[Stored data]
--*--

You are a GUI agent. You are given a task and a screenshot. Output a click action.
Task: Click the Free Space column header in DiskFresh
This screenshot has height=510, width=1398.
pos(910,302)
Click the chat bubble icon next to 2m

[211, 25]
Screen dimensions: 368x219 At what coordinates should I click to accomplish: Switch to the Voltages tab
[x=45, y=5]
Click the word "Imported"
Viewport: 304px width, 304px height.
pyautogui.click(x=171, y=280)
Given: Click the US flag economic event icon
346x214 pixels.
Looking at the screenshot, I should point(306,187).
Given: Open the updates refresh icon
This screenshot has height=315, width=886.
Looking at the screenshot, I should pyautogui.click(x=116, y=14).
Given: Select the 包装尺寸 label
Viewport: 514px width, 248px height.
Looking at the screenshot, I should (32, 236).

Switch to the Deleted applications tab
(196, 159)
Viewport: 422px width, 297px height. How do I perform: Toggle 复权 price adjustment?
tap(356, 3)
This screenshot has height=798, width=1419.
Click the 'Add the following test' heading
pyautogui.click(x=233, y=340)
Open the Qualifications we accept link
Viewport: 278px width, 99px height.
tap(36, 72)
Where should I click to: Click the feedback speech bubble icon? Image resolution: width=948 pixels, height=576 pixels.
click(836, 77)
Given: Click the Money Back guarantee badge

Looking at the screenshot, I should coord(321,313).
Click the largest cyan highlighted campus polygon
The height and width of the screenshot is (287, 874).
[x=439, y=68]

--*--

_Task prompt_
Each line of the data must be returned exactly.

_Result_
You are a GUI agent. You are given a task and a screenshot. Output a click action.
Task: Click the Free Space column header in DiskFresh
This screenshot has height=510, width=1398.
pos(910,302)
Click the chat bubble icon next to 2m

[211, 25]
Screen dimensions: 368x219 At what coordinates should I click to accomplish: Switch to the Voltages tab
[x=45, y=5]
Click the word "Imported"
Viewport: 304px width, 304px height.
pyautogui.click(x=171, y=280)
Given: Click the US flag economic event icon
346x214 pixels.
Looking at the screenshot, I should point(306,187).
Given: Open the updates refresh icon
This screenshot has height=315, width=886.
Looking at the screenshot, I should pyautogui.click(x=116, y=14).
Given: Select the 包装尺寸 label
Viewport: 514px width, 248px height.
Looking at the screenshot, I should (32, 236).

Switch to the Deleted applications tab
(196, 159)
Viewport: 422px width, 297px height. How do I perform: Toggle 复权 price adjustment?
tap(356, 3)
This screenshot has height=798, width=1419.
Click the 'Add the following test' heading
pyautogui.click(x=233, y=340)
Open the Qualifications we accept link
Viewport: 278px width, 99px height.
tap(36, 72)
Where should I click to: Click the feedback speech bubble icon? Image resolution: width=948 pixels, height=576 pixels.
click(836, 77)
Given: Click the Money Back guarantee badge

Looking at the screenshot, I should coord(321,313).
Click the largest cyan highlighted campus polygon
The height and width of the screenshot is (287, 874).
[x=439, y=68]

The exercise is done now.